16. A multi-layer mechanical garage as claimed in claim 3 wherein said one direction is a column direction and said other direction is a row direction, and wherein the translation of the pallet load platform in said upper row is configured to:

In the translation process of the crane platform in the column direction, all crane platforms in one row of crane platforms can carry out integral translation, all crane platforms in at least two rows of crane platforms can carry out integral translation, part of crane platforms in one row of crane platforms can carry out combined translation or part of crane platforms in at least two rows of crane platforms can carry out combined translation, and/or

In the translation process of the lifting platform in the row direction, all lifting platform in one row of lifting platform can translate integrally, all lifting platform in at least more than two rows of lifting platform can translate integrally, part of lifting platform in one row of lifting platform can translate in combination or part of lifting platform in at least two rows of lifting platform can translate in combination.

17. The multi-layer mechanical garage of any one of claims 1 to 16,

At least one supporting lifting device is arranged relative to each hanging scaffold carrying platform; and/or

The support elevating device configured relative to each of the hoist trolley platforms is supported near a corner or a side of the hoist trolley platform, and/or

The support lifting device is fixedly connected to a reinforcing structure, and the reinforcing structure is at least one of a support column, a beam or a plate of a parking space where the mechanical garage is located and a steel structure or a mixed structure which are arranged independently.

18. The multi-story machinery vehicle garage of any one of claims 1-16, wherein the support lift is at least one of a hydraulic lift, a screw lift, and a rack lift.

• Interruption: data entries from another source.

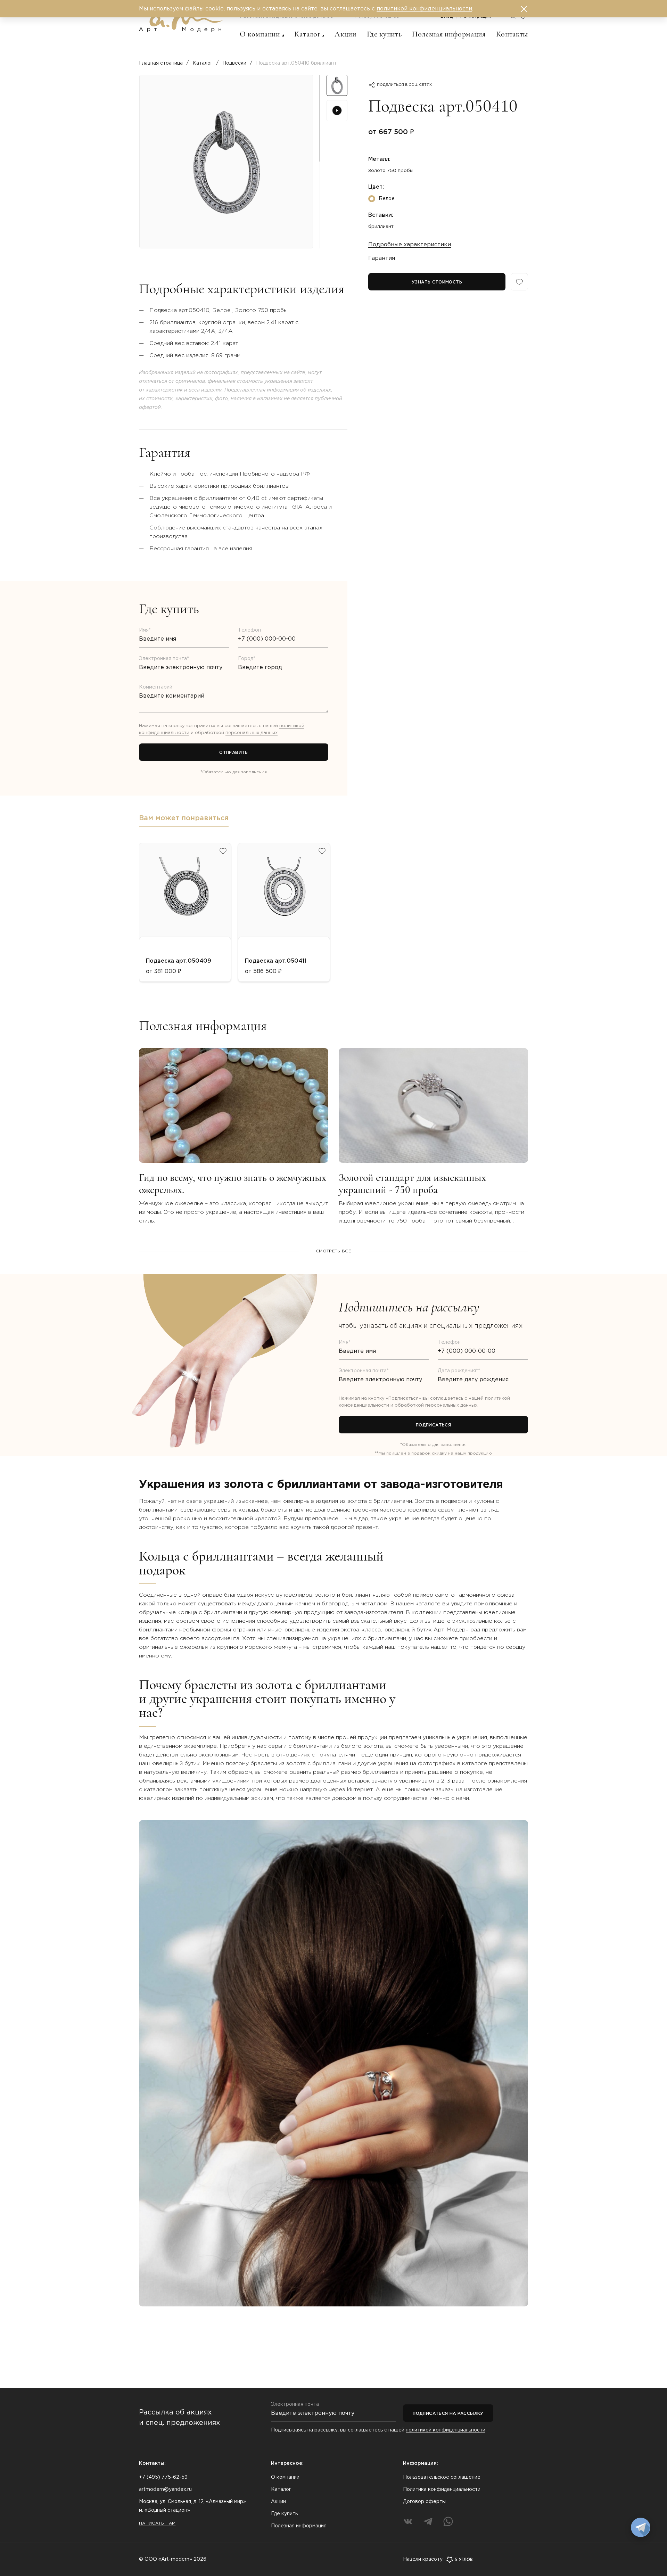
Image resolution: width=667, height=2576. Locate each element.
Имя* (145, 630)
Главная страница (161, 63)
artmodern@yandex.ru (165, 2489)
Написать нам (157, 2523)
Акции (345, 34)
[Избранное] (519, 281)
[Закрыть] (524, 9)
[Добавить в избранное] (223, 851)
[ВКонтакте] (408, 2521)
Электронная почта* (164, 659)
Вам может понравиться (184, 818)
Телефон (249, 630)
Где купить (384, 34)
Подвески (234, 63)
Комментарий (155, 687)
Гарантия (381, 258)
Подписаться (433, 1425)
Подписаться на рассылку (448, 2413)
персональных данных (251, 733)
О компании (260, 34)
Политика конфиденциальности (441, 2489)
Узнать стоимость (437, 282)
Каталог (307, 34)
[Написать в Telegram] (640, 2527)
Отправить (233, 753)
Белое (387, 199)
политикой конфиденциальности (445, 2430)
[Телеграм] (428, 2521)
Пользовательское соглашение (441, 2477)
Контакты (512, 34)
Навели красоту (423, 2559)
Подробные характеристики (409, 244)
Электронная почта (295, 2404)
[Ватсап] (448, 2521)
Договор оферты (424, 2502)
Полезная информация (449, 34)
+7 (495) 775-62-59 (163, 2477)
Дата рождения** (459, 1371)
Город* (246, 659)
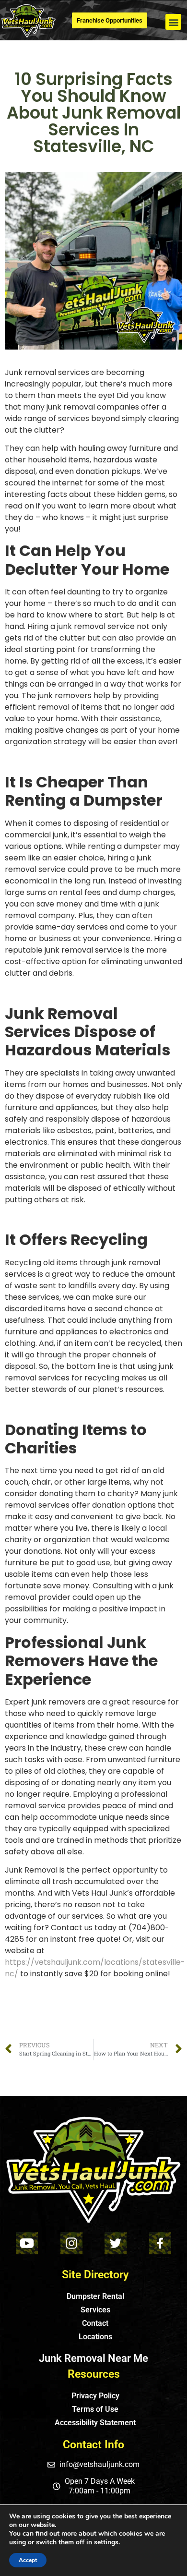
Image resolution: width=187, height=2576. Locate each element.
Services (95, 2309)
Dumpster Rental (95, 2296)
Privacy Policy (95, 2395)
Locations (95, 2336)
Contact (95, 2323)
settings (106, 2542)
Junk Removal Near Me (93, 2358)
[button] (173, 22)
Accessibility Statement (95, 2422)
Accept (28, 2560)
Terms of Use (95, 2409)
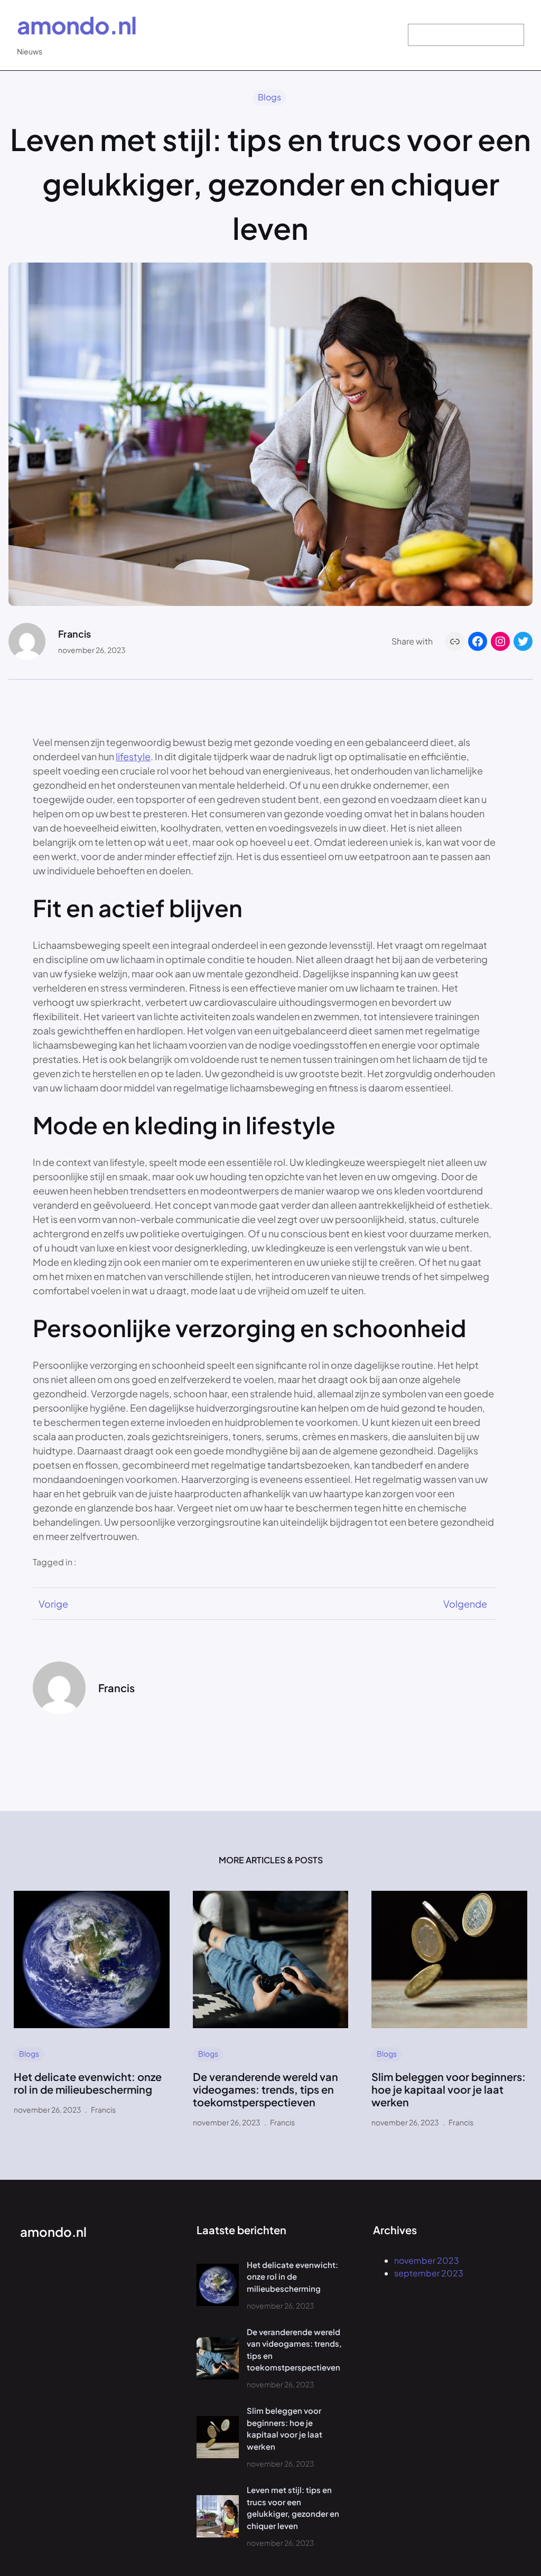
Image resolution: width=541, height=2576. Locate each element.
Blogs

19. The multi-layer mechanical garage of claim 18, wherein,

In the case that the support elevating device is a screw elevating device, the screw elevating device comprises a screw, a nut and a motor, the screw is fixedly arranged on the lower layer and extends towards the upper parking layer, the nut is sleeved on the screw so as to move relative to the screw through the driving of the motor, thereby driving a hanging scaffold cart platform directly connected or indirectly connected with the nut to elevate, or the screw can be driven by the motor to rotate relative to the nut, thereby elevating the hanging scaffold platform directly connected or indirectly connected with the nut; and/or

Under the condition that the supporting lifting device is a toothed bar lifting device, the toothed bar lifting device comprises a toothed bar, a gear and a motor, the toothed bar is fixedly arranged on the lower layer and extends towards the upper parking layer, the gear can be driven by the motor to move relative to the toothed bar, so that the lifting platform of the lifting disc directly connected or indirectly connected with the gear is driven to lift, or the toothed bar can be driven by the motor to move relative to the gear, so that the lifting platform of the lifting disc directly connected or indirectly connected with the gear lifts.

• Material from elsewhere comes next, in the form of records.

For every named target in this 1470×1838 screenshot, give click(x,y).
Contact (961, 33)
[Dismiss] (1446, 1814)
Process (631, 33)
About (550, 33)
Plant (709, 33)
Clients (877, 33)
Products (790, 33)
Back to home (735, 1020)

20. Multi-story machinery vehicle garage of any one of claims 1-16, wherein said hanging scaffold cart platform is configured with a reinforcement portion that is directly or indirectly connected to said support lift; and/or

The reinforcing part is a local reinforcing part provided with a connecting part or a reinforcing beam arranged along the side part of the hanging scaffold carrying platform.

21. Multi-story mechanical garage according to any of claims 1-16, wherein the multi-story mechanical garage is made of a steel structure and is arranged in a ground or underground parking space or a partial ground or partial underground parking space or an access opening of the multi-story mechanical garage is provided with a lower story access opening, an intermediate story access opening and/or an uppermost story access opening.